La présence d’un emprunt immobilier en cours
Si le bien est grevé d’un emprunt souscrit conjointement, la vente ne met pas automatiquement fin à la solidarité des ex-époux vis-à-vis de la banque. Il convient d’anticiper le remboursement du capital restant dû sur le prix de vente et, si nécessaire, de négocier avec l’établissement prêteur une désolidarisation avant ou après la procédure de licitation.
La revalorisation de la soulte
Lorsque l’adjudication est prononcée au profit de l’un des ex-époux, la soulte due à l’autre peut faire l’objet d’une revalorisation si un délai s’écoule avant son paiement.

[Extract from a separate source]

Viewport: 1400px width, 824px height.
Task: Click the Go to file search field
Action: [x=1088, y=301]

Ce point est souvent source de conflit d’indivision et doit être anticipé dans la rédaction des actes, notamment dans le cahier des charges de la vente.
La clause de substitution
La jurisprudence a admis la faculté de substitution des indivisaires dans certaines configurations contractuelles. Cette possibilité peut permettre à un tiers — par exemple, un proche de l’un des ex-époux — de se substituer à l’indivisaire pour racheter le bien dans le cadre de la licitation, avec les conséquences fiscales propres à cette opération.

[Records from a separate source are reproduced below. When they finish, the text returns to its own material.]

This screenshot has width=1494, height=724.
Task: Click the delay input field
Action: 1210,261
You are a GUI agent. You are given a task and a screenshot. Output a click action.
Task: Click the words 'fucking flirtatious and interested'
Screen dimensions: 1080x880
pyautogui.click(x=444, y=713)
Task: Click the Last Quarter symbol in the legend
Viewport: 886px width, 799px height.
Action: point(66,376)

Le maintien dans les lieux après adjudication
Si l’un des ex-époux occupe le bien au moment de la licitation, la question de son maintien dans les lieux après l’adjudication doit être traitée en amont. L’adjudicataire peut demander l’expulsion de l’occupant selon les voies de droit ordinaires. Des mesures provisoires peuvent être sollicitées pour organiser la transition entre la date d’adjudication et la libération effective du bien.
Licitation judiciaire ou vente amiable : comment choisir ?
La licitation judiciaire n’est pas toujours la solution la mieux adaptée au partage des biens. Elle présente des avantages — elle s’impose à tous les indivisaires même en cas de refus — mais aussi des inconvénients : coût élevé, délais de procédure, prix d’adjudication parfois inférieur à la valeur de marché du bien.
La vente amiable, organisée avec l’accord des deux ex-époux et supervisée par un notaire, reste en général plus rapide et moins coûteuse. Elle permet également de choisir librement l’acquéreur et de négocier le prix dans de meilleures conditions, sans recourir aux formalités du cahier des charges judiciaire.
Le choix entre les deux procédures dépend de plusieurs paramètres :
- Le degré de blocage entre les parties et l’intensité du conflit d’indivision ;
- L’urgence de la situation — charges courantes, remboursement d’emprunt, dégradation du bien ;
- La valeur du bien et les conditions du marché immobilier local ;
- La capacité financière de l’un des ex-époux à racheter la part de l’autre ;
- Les implications de la fiscalité sur licitation par rapport à une cession amiable.
Le conseil juridique d’un avocat spécialisé permet d’évaluer ces paramètres objectivement et de recommander la procédure la plus adaptée à chaque situation.
Ce qu’il faut retenir sur la licitation après divorce
La licitation divorce est un outil juridique permettant de sortir d’une situation d’indivision immobilière bloquée. Elle repose sur un cadre textuel précis — articles 815-4, 815-5 et 815-6 du Code civil, articles 1360 à 1378 du Code de procédure civile — et implique une procédure judiciaire dont le coût et la durée doivent être anticipés dès l’engagement.
La procédure de licitation peut aboutir à deux résultats : la vente du bien à un tiers avec répartition du prix, ou le rachat par l’un des ex-époux avec versement d’une soulte. Dans les deux cas, la fiscalité sur licitation — droits d’enregistrement, taxe de publicité foncière, droits de partage — s’applique selon des règles distinctes qu’il convient de maîtriser.
Les droits des indivisaires sont protégés tout au long de la procédure, à condition d’être correctement défendus. Recourir à l’avis d’un avocat spécialisé en droit de la famille et en droit immobilier, dès les premières tensions sur le partage des biens, reste la meilleure garantie pour évaluer les options disponibles, anticiper les obstacles — emprunt en cours, occupation du bien, revalorisation de la soulte — et sécuriser les actes de partage dans l’intérêt du client.